If there are dexterity issues with small knobs or mobility issues getting to the door, it can be particularly helpful to enable people to use voice commands to stay independent in their own home.

Cheaper alternatives to smart technology now exist with plug in tools starting at $20-$40.

An alternative to expensive smart technology can be plugging devices into smart electricity plugs to be controlled with voice commands.

For added security and peace of mind, smart doorbells have video cameras that enable loved ones and caregivers to keep an eye on who’s at the door. They help monitor the comings and goings from the dwelling remotely through an associated app. 

Major retailers such as JB Hi-Fi, The Good Guys, Bunnings and Officeworks, K-Mart and Ikea all sell smart lighting, electricity plugs, doorbells and sensors. 

More appliances including fridges, microwaves and even washing machines are coming onto the market with smart features. You can find guides from CHOICE that will step you through the process of setting up smart devices.

And what’s not to love about having a helping hand with the house cleaning? Enter the robotic vacuum cleaner that can take over the tedious task of keeping floors clean. 

These can be controlled and scheduled through an app to avoid getting underfoot and some will even mop floors too. Again, major retailers sell robot vacuums but do your research and read reviews as the prices and quality varies between different brands.

Use digital tools to stay active and in the loop

Video calls offer a way to allow virtual face-to-face contact with family and friends, helping to bridge the gap caused by physical distance. Read more on how to stay digitally connected with grandchildren.
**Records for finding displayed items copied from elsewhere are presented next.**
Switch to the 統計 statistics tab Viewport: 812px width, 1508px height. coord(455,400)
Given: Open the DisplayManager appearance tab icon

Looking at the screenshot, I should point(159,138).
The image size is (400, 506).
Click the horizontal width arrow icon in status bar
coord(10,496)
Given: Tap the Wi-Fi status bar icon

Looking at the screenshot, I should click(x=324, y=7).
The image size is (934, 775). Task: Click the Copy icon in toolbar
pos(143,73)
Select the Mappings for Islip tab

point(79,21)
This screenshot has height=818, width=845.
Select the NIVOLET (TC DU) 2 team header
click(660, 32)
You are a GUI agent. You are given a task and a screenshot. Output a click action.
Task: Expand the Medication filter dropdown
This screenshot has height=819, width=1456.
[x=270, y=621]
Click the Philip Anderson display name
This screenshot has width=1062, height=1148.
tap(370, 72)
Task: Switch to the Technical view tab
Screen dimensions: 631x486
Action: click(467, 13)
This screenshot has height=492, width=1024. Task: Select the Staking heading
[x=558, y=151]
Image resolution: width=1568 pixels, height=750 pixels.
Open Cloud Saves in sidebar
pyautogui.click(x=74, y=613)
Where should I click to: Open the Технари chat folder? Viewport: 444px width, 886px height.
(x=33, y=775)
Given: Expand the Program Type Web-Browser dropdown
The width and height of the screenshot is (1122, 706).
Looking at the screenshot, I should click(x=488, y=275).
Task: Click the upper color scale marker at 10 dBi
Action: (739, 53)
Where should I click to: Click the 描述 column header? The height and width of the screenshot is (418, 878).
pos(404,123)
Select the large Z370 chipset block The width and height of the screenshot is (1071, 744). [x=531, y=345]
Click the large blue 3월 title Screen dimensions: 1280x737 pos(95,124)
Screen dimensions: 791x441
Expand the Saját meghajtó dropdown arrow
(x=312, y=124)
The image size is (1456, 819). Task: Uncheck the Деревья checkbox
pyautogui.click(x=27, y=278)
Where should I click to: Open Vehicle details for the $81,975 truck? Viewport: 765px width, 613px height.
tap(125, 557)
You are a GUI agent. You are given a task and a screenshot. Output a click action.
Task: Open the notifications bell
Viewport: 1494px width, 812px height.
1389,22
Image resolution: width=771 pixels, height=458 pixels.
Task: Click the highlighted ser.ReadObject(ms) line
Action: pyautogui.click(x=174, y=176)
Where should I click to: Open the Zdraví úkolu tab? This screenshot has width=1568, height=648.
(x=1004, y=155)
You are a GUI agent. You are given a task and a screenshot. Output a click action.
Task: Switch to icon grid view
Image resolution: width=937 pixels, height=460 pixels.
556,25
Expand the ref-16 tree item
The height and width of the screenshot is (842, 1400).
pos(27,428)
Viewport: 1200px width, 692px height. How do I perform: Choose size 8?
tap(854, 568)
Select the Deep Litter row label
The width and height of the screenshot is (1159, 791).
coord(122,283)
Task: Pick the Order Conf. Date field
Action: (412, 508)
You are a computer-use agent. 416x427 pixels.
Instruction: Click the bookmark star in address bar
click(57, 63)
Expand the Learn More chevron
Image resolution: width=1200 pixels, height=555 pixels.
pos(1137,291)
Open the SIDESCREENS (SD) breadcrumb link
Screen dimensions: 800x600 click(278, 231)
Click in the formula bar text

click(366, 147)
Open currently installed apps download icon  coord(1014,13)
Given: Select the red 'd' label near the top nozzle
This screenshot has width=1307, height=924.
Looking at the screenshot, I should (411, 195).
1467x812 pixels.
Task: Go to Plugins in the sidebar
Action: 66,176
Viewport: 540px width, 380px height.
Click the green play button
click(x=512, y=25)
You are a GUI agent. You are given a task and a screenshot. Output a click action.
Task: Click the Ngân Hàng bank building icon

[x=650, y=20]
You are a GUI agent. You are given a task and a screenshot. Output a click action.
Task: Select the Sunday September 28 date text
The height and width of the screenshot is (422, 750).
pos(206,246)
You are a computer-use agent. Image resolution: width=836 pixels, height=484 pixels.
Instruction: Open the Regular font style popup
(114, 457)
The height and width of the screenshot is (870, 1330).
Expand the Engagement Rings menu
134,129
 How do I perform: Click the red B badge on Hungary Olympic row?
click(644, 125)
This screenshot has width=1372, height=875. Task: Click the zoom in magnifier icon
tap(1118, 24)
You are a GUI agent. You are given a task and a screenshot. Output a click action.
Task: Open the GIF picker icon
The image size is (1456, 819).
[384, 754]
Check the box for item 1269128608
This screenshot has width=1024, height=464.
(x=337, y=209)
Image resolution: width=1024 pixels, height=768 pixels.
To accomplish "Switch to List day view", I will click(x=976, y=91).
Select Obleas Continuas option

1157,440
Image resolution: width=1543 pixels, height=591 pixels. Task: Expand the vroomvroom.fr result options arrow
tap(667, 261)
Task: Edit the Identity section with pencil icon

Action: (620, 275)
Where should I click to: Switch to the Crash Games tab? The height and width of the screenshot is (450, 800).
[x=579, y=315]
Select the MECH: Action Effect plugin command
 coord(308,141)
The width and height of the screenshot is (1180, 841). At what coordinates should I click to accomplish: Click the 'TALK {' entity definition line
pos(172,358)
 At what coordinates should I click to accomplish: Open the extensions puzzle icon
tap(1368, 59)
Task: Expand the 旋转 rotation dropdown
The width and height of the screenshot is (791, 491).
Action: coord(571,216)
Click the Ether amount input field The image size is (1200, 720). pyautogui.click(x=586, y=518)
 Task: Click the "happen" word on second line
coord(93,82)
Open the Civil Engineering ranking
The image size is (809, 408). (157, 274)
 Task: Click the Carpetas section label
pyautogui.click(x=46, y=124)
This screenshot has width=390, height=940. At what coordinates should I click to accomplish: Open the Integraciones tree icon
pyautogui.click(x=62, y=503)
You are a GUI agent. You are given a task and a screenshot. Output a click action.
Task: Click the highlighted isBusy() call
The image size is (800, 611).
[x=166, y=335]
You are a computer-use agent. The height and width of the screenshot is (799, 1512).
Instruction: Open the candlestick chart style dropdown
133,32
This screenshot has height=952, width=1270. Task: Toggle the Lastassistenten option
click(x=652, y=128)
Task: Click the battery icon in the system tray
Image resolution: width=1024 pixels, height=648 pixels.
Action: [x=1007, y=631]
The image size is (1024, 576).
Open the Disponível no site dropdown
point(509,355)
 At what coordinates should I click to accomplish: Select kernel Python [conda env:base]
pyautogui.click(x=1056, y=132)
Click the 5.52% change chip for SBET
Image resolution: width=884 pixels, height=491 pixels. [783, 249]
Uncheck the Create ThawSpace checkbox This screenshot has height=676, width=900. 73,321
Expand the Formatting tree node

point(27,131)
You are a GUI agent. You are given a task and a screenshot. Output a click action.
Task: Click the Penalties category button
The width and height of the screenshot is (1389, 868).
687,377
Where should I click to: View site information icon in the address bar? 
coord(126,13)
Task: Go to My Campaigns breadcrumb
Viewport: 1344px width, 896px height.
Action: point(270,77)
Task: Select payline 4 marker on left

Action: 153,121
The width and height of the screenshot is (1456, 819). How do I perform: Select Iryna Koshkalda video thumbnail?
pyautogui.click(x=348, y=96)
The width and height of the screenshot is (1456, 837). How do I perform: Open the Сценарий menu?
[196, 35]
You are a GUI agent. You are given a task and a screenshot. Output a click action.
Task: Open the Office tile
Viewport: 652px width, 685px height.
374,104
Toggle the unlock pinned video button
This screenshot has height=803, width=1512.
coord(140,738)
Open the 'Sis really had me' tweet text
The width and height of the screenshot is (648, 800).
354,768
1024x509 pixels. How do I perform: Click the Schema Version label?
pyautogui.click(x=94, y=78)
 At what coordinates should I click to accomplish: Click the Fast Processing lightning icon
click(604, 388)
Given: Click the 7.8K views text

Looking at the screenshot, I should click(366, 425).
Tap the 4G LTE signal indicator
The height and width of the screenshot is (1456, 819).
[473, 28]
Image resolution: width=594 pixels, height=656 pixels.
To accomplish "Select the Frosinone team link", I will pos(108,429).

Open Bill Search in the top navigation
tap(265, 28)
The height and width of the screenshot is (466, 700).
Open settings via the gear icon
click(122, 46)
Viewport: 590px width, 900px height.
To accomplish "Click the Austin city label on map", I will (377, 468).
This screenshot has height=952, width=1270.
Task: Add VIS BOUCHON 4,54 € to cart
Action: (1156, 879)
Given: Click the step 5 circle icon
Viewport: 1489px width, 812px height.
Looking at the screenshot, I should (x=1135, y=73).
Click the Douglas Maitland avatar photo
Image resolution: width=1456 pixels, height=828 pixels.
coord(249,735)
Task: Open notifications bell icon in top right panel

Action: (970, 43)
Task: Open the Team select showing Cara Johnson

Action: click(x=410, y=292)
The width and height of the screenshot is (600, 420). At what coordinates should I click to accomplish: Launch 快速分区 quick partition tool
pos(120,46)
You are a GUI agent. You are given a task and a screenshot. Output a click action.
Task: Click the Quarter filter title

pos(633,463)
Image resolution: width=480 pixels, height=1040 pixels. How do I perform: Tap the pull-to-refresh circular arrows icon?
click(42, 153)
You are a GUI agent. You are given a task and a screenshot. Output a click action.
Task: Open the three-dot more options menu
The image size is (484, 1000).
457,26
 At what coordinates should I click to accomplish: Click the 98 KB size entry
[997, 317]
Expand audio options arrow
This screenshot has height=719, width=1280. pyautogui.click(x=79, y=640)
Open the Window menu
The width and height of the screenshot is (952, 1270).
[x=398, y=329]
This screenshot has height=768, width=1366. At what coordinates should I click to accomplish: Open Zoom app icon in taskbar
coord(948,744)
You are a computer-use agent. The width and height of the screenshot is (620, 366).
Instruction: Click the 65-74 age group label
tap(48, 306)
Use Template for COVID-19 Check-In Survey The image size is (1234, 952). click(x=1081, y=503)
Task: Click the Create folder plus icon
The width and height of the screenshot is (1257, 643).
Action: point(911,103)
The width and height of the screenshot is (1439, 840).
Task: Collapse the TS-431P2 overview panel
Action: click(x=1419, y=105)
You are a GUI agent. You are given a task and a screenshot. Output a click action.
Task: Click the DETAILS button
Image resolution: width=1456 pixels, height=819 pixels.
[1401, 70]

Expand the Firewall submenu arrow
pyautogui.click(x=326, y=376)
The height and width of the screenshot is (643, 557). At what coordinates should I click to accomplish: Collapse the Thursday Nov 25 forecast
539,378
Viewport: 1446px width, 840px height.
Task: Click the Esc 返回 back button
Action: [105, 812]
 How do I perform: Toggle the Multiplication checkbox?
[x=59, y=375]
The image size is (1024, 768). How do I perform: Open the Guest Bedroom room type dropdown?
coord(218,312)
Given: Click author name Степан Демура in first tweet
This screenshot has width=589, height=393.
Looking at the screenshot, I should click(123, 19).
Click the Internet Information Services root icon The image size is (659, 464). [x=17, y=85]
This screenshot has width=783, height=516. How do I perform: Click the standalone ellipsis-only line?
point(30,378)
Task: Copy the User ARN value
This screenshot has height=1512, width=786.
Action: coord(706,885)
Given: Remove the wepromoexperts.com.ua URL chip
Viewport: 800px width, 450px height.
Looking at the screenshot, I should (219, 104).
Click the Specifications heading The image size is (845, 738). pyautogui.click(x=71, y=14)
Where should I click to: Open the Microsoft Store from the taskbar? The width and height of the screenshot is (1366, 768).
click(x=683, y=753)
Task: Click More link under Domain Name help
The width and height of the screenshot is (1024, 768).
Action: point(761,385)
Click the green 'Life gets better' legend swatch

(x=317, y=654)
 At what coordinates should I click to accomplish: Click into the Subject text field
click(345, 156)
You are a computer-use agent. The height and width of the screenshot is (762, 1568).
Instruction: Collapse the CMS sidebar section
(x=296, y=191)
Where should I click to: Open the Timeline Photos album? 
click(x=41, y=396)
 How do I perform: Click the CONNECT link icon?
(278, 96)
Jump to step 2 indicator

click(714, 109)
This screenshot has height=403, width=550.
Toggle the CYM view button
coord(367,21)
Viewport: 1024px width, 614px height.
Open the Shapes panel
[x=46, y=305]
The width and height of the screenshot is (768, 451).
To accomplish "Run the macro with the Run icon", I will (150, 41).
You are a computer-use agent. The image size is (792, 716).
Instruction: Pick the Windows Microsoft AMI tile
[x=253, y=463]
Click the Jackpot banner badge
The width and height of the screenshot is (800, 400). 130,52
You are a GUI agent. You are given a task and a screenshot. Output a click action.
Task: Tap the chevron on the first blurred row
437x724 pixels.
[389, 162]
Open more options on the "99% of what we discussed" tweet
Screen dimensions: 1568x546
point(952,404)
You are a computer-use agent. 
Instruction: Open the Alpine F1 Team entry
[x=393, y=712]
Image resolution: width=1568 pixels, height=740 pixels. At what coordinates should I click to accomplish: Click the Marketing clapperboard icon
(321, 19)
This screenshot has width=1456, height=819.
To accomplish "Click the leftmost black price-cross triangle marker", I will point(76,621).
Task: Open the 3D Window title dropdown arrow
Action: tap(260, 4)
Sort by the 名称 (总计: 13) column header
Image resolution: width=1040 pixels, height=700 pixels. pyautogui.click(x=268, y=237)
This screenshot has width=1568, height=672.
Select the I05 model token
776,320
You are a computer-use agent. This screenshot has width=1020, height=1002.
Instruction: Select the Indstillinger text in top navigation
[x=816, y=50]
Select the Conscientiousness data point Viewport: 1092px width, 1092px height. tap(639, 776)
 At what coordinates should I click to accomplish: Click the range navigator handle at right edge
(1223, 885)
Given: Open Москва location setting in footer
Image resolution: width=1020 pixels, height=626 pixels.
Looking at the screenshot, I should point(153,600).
With a smartphone, laptop or tablet, it’s possible to use Skype, Facebook Messenger or What’sApp that puts loved ones in reach with a few clicks. There is also a helpful online guide from BeConnected, a government service to help people securely connect and use technology.

There are also dedicated devices with monitoring such as the Genus, an internet-connected photo frame device that comes with a monitoring subscription to allows video calls, photo sharing and sensors to monitor for changes in light, sound and movement. The device offers alerts if typical patterns change. It costs around $1000 to buy the frame and a 12-month subscription to the app.

Virtual home exercise programs

Staying physically active is crucial for everyone, and home exercise programs are a convenient way to help maintain fitness. Read more about the power of exercise to keep us healthy in Citro’s longevity guide and strength training articles.

YouTube channels like Senior Fitness with Meredith or Active Seniors Health Centre are good to deliver virtual fitness routines that can be done at home. 

Online exercise programs are also available through websites such as Safe Exercises at Home, Active & Healthy, Integrated Living and Active Ageing Australia.  

For brain exercises to prevent cognitive decline, devices like tablets and laptops can be used with programs to help with memory, cognition and entertainment. 

There’s an online gym for your brain, BrainGymmer, and apps such as CogniFit, Peak and Elevate for help with cognitive skills. Braingle has puzzles, trivia and games. Even Citro has free online Sudoku, word search and code cracker.

Other tech-enabled help services

Getting around can be a challenge for people with mobility issues. Rideshare service Uber Assist offers help with certified drivers. 

A new American service called GoGoGrandparent has launched in Australia to help screen and improve the reliability of partners like Uber and DoorDash to deliver meals and medication for people who want to live independently in their home for as long as possible.

The Australian Government has a dedicated site called BeConnected that has a wide range of informative guides and articles to help all Australians with digital skills and online safety. National Seniors also offer a tech hub with informative guides.

There are many ways technology can help keep people living in their own home for longer, especially if you select the right solutions for a person’s specific needs.